The paper presents a comprehensive framework for generating large photonic graph states in linear‑optics platforms where entangling operations are realized by non‑deterministic fusion measurements. Starting from the standard stabilizer description of graph states, the authors translate local Clifford operations into graph‑theoretic rewrites—local complementation and pivoting—and use these to define “fusion networks”. A fusion network consists of an initial resource graph H together with a set F of edges that are to be fused. Successful execution of all fusions in F transforms H into the desired target graph G. Two widely used fusion gates are considered: Type‑I (single‑photon detection) and Type‑II (two‑photon detection in the {XZ, ZX} basis). For Type‑I, success contracts the fused edge, while failure removes both endpoints. For Type‑II, success corresponds to a pivot operation followed by deletion of the fused vertices; failure results in a more intricate partial pivot on a neighboring vertex.

The authors model the stochastic evolution of a fusion process as a finite Markov chain. Each state of the chain encodes the current residual graph and the remaining unfused edges; transitions occur with probability p (fusion success) or 1‑p (failure). The expected number of fusion attempts required to reach the target state is the mean first‑passage time (MFPT), which can be obtained by solving a linear system (I‑P)x = 1, where P is the transition matrix. This formalism provides a quantitative cost metric for any given protocol.

To minimise MFPT, the paper introduces a three‑stage optimisation pipeline. Stage 1 searches for locally equivalent graphs of the target that have fewer edges, exploiting the fact that local Clifford equivalence can be realised with inexpensive single‑qubit operations. Stage 2 constructs all feasible fusion networks for a chosen resource graph, using a constructive algorithm that adds linear‑cluster modules edge‑by‑edge while keeping track of vertex labelling.

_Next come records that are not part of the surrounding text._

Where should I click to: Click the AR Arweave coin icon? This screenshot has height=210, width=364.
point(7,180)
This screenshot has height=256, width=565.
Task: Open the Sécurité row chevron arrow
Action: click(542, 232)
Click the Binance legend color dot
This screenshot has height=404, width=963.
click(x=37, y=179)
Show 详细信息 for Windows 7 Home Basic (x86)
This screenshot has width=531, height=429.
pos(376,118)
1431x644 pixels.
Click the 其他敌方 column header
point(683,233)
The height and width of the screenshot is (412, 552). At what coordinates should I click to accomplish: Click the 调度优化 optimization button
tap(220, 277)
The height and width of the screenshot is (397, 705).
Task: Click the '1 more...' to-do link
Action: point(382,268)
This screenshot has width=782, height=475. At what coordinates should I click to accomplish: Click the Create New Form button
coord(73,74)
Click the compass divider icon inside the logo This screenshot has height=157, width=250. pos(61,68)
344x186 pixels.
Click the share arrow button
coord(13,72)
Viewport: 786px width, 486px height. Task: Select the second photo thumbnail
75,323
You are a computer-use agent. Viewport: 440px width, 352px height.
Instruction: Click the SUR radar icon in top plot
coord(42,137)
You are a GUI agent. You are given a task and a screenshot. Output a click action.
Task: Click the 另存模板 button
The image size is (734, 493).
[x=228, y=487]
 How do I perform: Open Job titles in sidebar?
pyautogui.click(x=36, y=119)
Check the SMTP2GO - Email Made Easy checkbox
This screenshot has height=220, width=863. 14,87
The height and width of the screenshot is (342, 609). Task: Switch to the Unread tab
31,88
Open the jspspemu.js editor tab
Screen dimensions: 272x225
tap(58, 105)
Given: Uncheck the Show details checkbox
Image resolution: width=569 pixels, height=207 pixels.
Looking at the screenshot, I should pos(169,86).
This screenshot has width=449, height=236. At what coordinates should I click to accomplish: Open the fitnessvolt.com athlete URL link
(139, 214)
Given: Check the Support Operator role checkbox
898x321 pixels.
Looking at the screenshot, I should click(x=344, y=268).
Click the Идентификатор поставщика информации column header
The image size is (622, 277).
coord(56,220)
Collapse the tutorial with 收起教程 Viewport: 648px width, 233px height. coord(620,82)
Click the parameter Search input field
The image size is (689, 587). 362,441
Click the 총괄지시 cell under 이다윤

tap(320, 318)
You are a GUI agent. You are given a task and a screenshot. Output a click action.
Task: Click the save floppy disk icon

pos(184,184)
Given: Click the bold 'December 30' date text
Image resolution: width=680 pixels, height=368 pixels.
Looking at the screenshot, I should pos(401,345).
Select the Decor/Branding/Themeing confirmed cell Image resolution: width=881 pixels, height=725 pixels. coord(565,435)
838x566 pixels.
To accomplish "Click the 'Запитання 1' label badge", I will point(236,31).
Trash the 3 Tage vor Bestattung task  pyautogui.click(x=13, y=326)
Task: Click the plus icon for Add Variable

Stage 3 determines an advantageous ordering of the fusions. The ordering problem is tackled with dynamic programming and heuristics such as fusing high‑degree vertices first or prioritising edges with higher success probabilities. For each candidate ordering, the MFPT is evaluated via the Markov model, and the ordering with the smallest MFPT is selected.

The authors benchmark their adaptive, failure‑aware protocols against naïve repeat‑until‑success strategies across several scenarios: (i) 2‑qubit Bell‑pair resources with Type‑I fusions, (ii) 3‑qubit linear‑cluster resources with Type‑II fusions, and (iii) mixed configurations. Simulations cover realistic fusion success probabilities ranging from 50 % to 75 %. Results show reductions in the expected number of fusion measurements by two to four orders of magnitude compared with the baseline. The advantage is most pronounced when the success probability is moderate (≈60 %); in the high‑success regime the gain diminishes but remains significant.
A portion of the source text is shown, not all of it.